Making Life Difficult
Going by early versions of Windows 11, Microsoft has found a new way to encourage people to use Edge instead of Chrome. According to reports, they plan on making it infuriatingly challenging to change your default browser. Although the company claims Windows 11 is “a calm and creative space” where you can “think, express, and create in a natural way,” that apparently doesn’t apply to switching browsers, as they’ve actually removed some of Windows 10’s functionality.
In Windows 10, if you install Chrome (or any other browser), the OS asks you if you want to make it your default browser. This change is quick and easy to make. In Windows 11, however, they deleted the function entirely. While you can set an alternate browser as your default app right after installing it, this is a step that’s easy to miss. If you do, you’ll need to go into settings and set your preferred alternative as the default application for every file type that opens in a browser – and there are a lot of them.
Bad Old Ways?
This latest move is just the most recent in a series of attempts from Microsoft to push people into using its own browsers. When the original Internet Explorer was released, it was bundled free with Windows 95 OSR1. That sparked an antitrust case against the company, plus legal action by the European Union that quickly descended into farce.

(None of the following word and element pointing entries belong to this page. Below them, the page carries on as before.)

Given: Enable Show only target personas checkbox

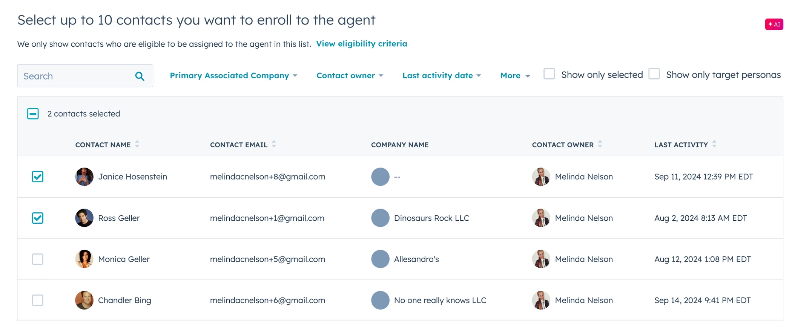Looking at the screenshot, I should pyautogui.click(x=654, y=74).
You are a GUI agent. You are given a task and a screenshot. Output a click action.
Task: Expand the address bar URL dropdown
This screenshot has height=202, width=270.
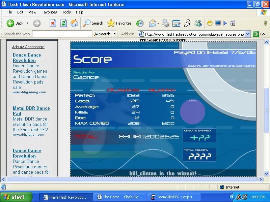click(x=247, y=34)
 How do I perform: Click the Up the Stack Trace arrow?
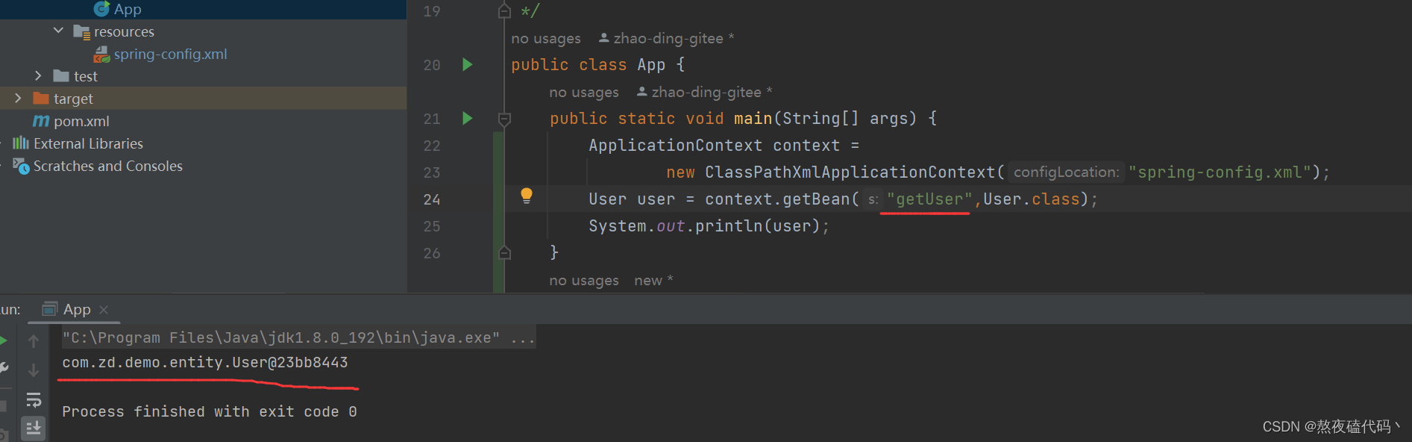[x=34, y=341]
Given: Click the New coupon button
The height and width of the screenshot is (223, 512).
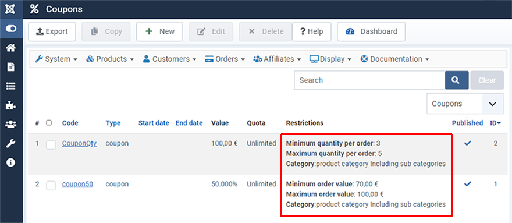Looking at the screenshot, I should [x=159, y=31].
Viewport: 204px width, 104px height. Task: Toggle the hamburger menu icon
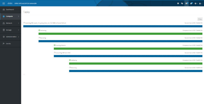tap(4, 3)
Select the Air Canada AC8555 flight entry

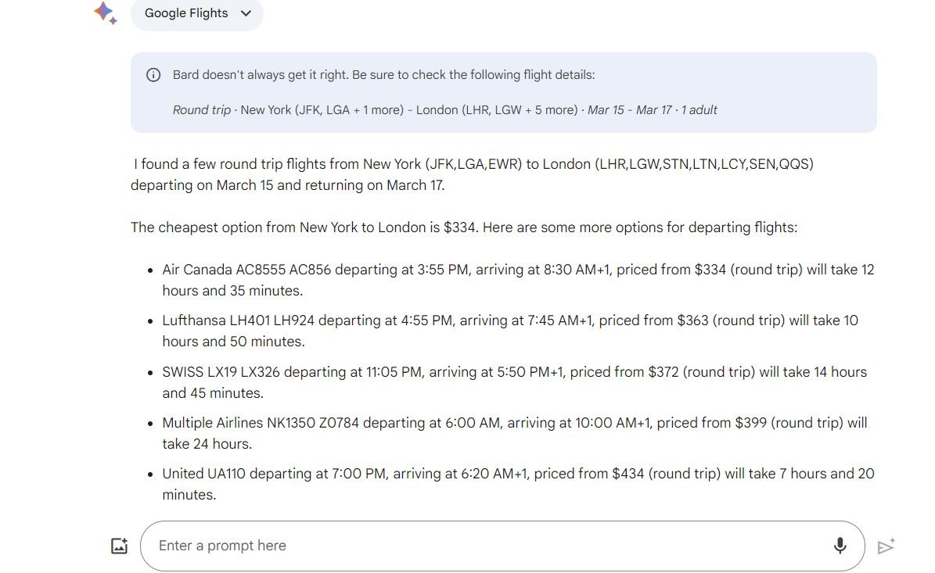tap(518, 280)
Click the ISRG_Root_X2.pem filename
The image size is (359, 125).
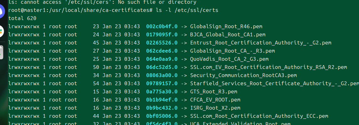(215, 108)

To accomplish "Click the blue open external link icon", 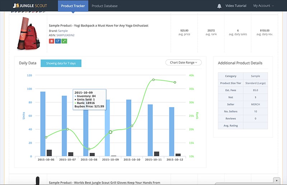I will click(58, 41).
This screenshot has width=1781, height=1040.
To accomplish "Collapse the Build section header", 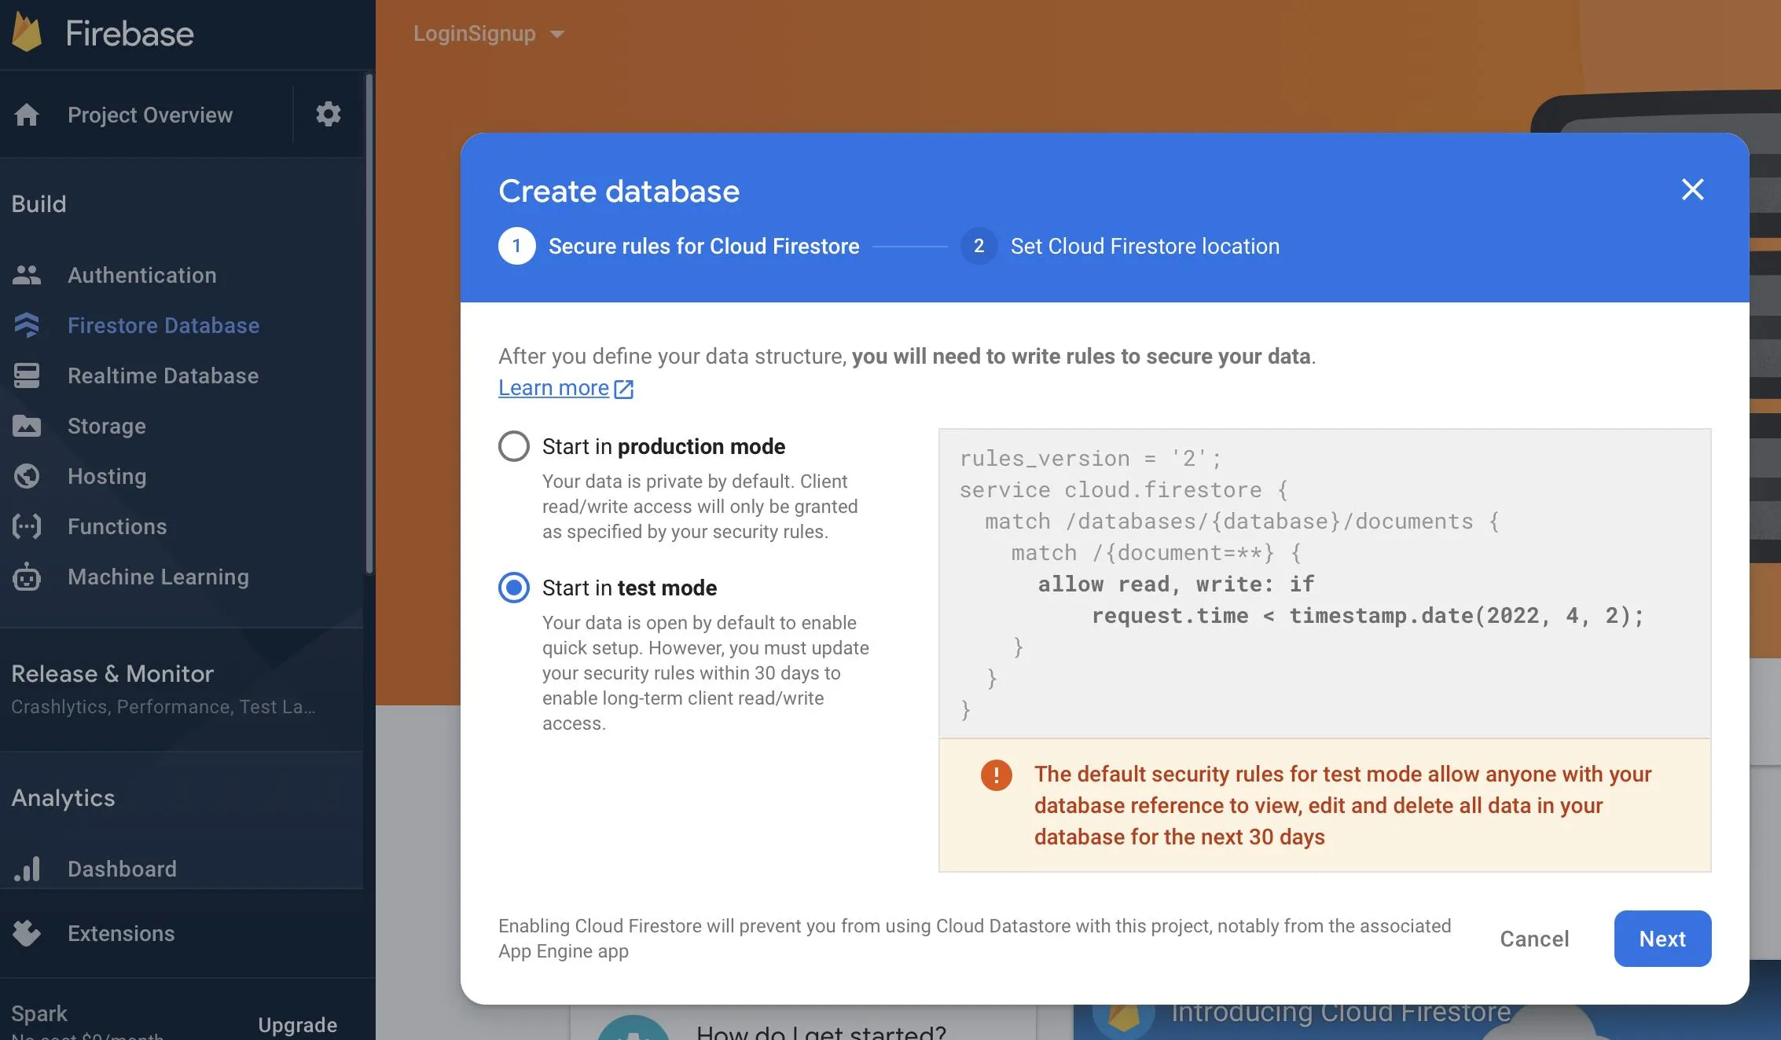I will pyautogui.click(x=39, y=204).
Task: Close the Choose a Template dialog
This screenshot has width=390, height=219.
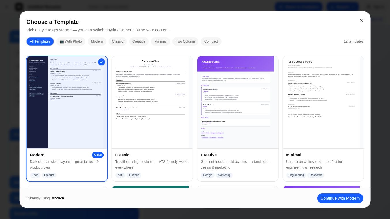Action: [361, 20]
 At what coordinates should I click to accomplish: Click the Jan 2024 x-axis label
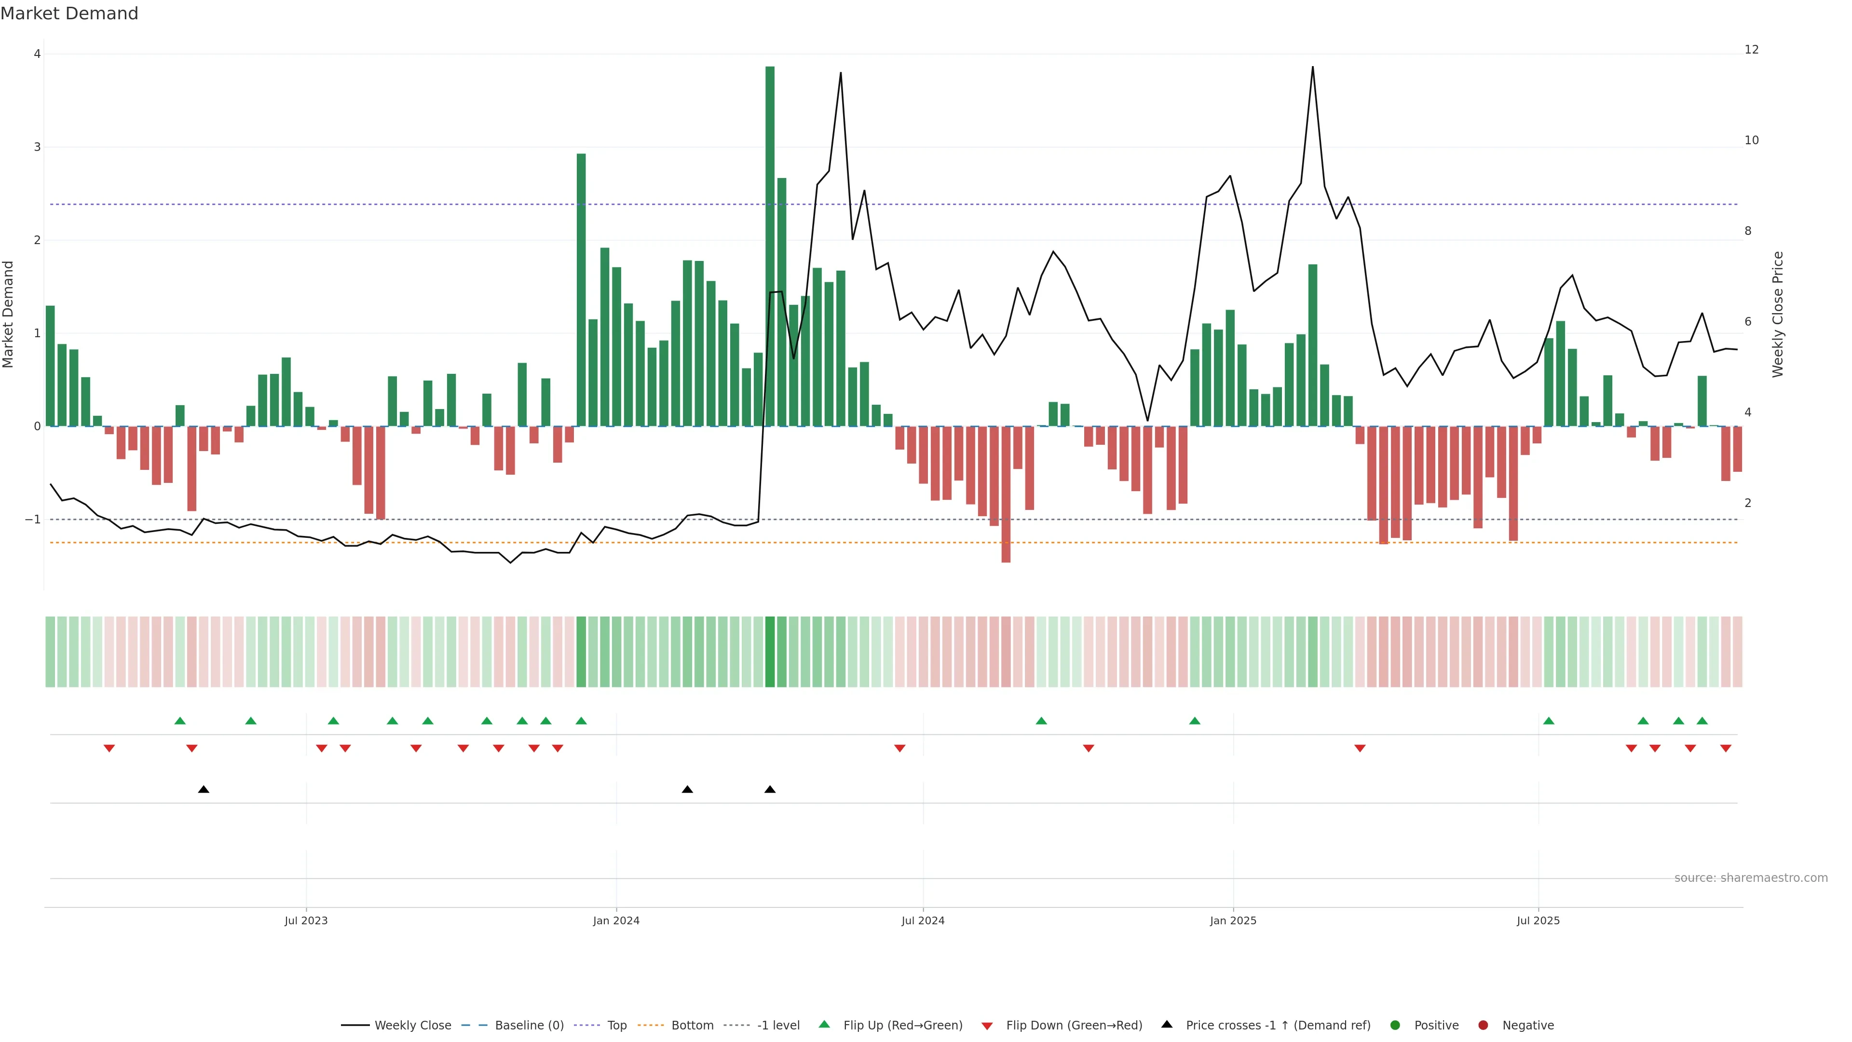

Back then, Microsoft wasn’t actually making it difficult to use a different browser. They just supplied their own one with Windows and (quite reasonably) didn’t supply competing products.
What they’re doing now is much, much worse. Windows 11’s changes make it look like the company specifically intended to make other browsers harder to use. Could a pushback by early adopters persuade Microsoft to restore the deleted functionality?